The tournament was created in the early 1960s at Downriver Golf Course in Spokane by Joe Durgan, the course pro. The tournament went to the Fairways in 1986 when the Durgans were involved in the West Plains’ new course.
The Lilac is the only 72-hole tournament in the region and has been slowly growing since it was revitalized. And there’s been some notable moments in these past two short years.
Amateur Hank Frame from University High School and Washington State University won a three-hole playoff, beating Clarkston course pro Mike Roters in 2012. Frame sunk a 15-foot putt to win the Joe Durgan Memorial Trophy after Roters missed his 8-footer .
In 2013, Avondale assistant pro Russell Grove left no doubt, shooting an 8-under-par final-round 64, and 18-under for the 72 holes edging Manito assistant Corey Prugh’s 273.
With the competition intense and entertaining, the Lilac has been able to leverage that and its history into helping improve both the purse and the donation to their designated charity — The Shriners’ Hospital.
“There’s nothing extremely different other than we’re continuing to work on sponsorships,” Fairways general manager and PGA professional Kris Kallem said.
The Shriners are what Kallem called “our fundraising wing.” They are certainly motivated and have procured new sponsors Kallem said.
That works for both the course and the charity.
“There’s going to be a little more money this year, most of that’s being thrown at the hospital, but I think we might be able to increase our professional purse a little,” Kallem said.
It’s certainly a foundation that Kallem plans to build upon.
“We’ll meet right after the tournament and really hit the road hard in September and October when companies are setting their annual budgets,” Kallem said.
It will hopefully get the tournament to the point that instead of making a $6,000, $8,000 or $10,000 donation to the hospital every year, it might get up to $20,000 or $25,000, Kallem said.
“And instead of paying $5,000 or $6,000 for first place money for professionals — which is good it’s one of the better payouts in the Northwest — we want to get to a point where we’re paying $10,000 or $12,000,” Kallem said.
That would make the Lilac one of the most lucrative tournaments for professionals in the Northwest.
“It will raise the level of play — we get some really great players — Cory Prugh probably the best player in the Northwest section played last year, Russell Grove who won it (in 2013) is a very good player,” Kallem said. “The tournament is attracting some of those types.”
“We made a big jump in the number of pros that played here last year,” Kallem said. “But if you‘re offering $10,000 you’re going to start seeing tour players from all over wanting to play.
As for this year’s field, “It’s still real early to go into details as to who’s signed up,” Kallem said.

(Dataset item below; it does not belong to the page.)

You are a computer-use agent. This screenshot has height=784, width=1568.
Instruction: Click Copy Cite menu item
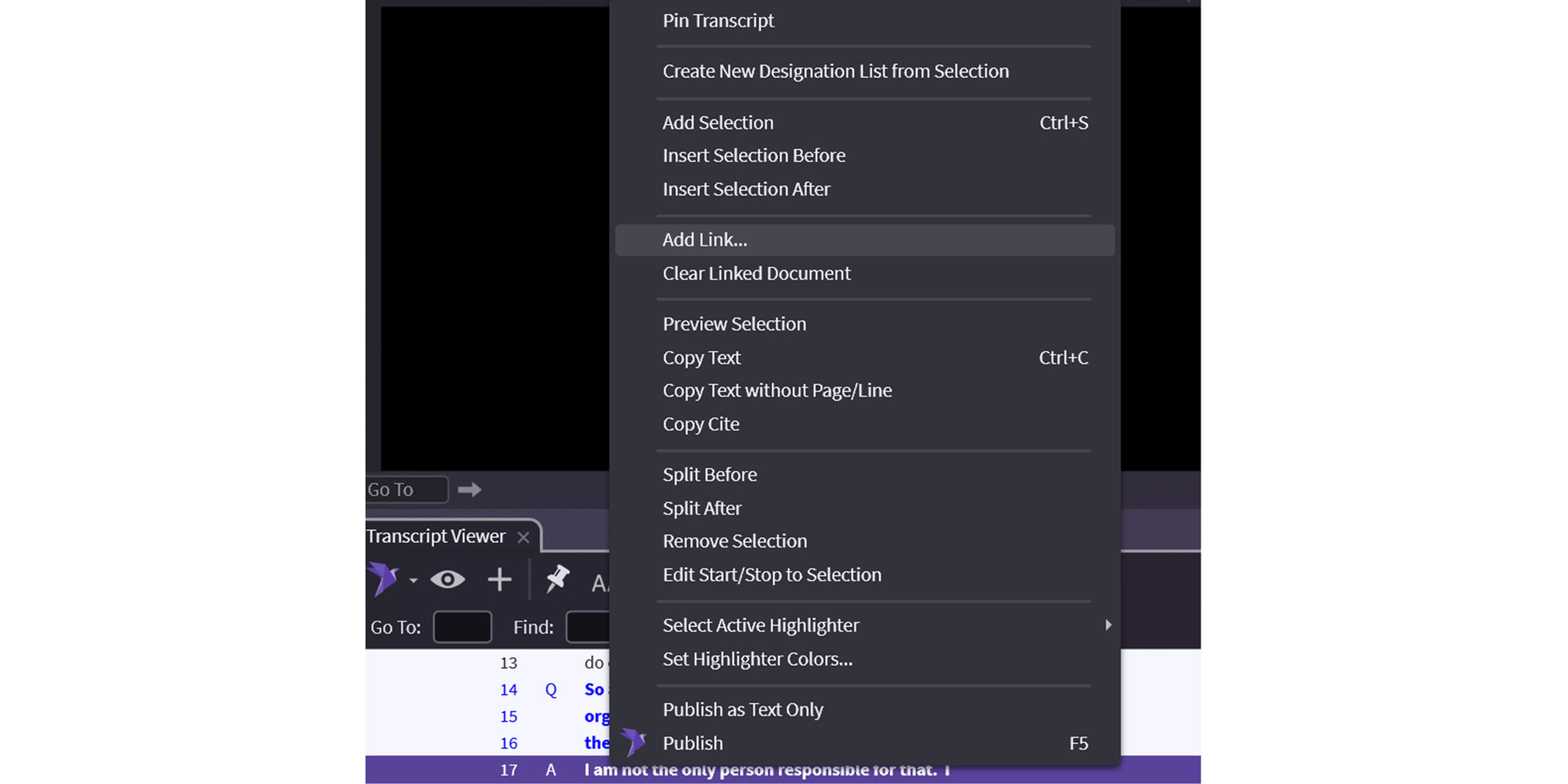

A lot of the pros, especially the guys they call the “wildcats” sit on the fence until the last minute, he said.
While the golf is the major draw, it’s the fun the Lilac is known for that also makes it a popular event to play.
There’s a wedge contest and the traditional Thursday night (July 10) cocktail party. New is a putting contest with a 50-50 split between the winner and the Shriners. “The purse for that could get fairly large,” Kallem said.
Keeping it fresh and lively has been a trademark of the Lilac for a half century. And it’s part of what keeps golfers and fans coming back for more.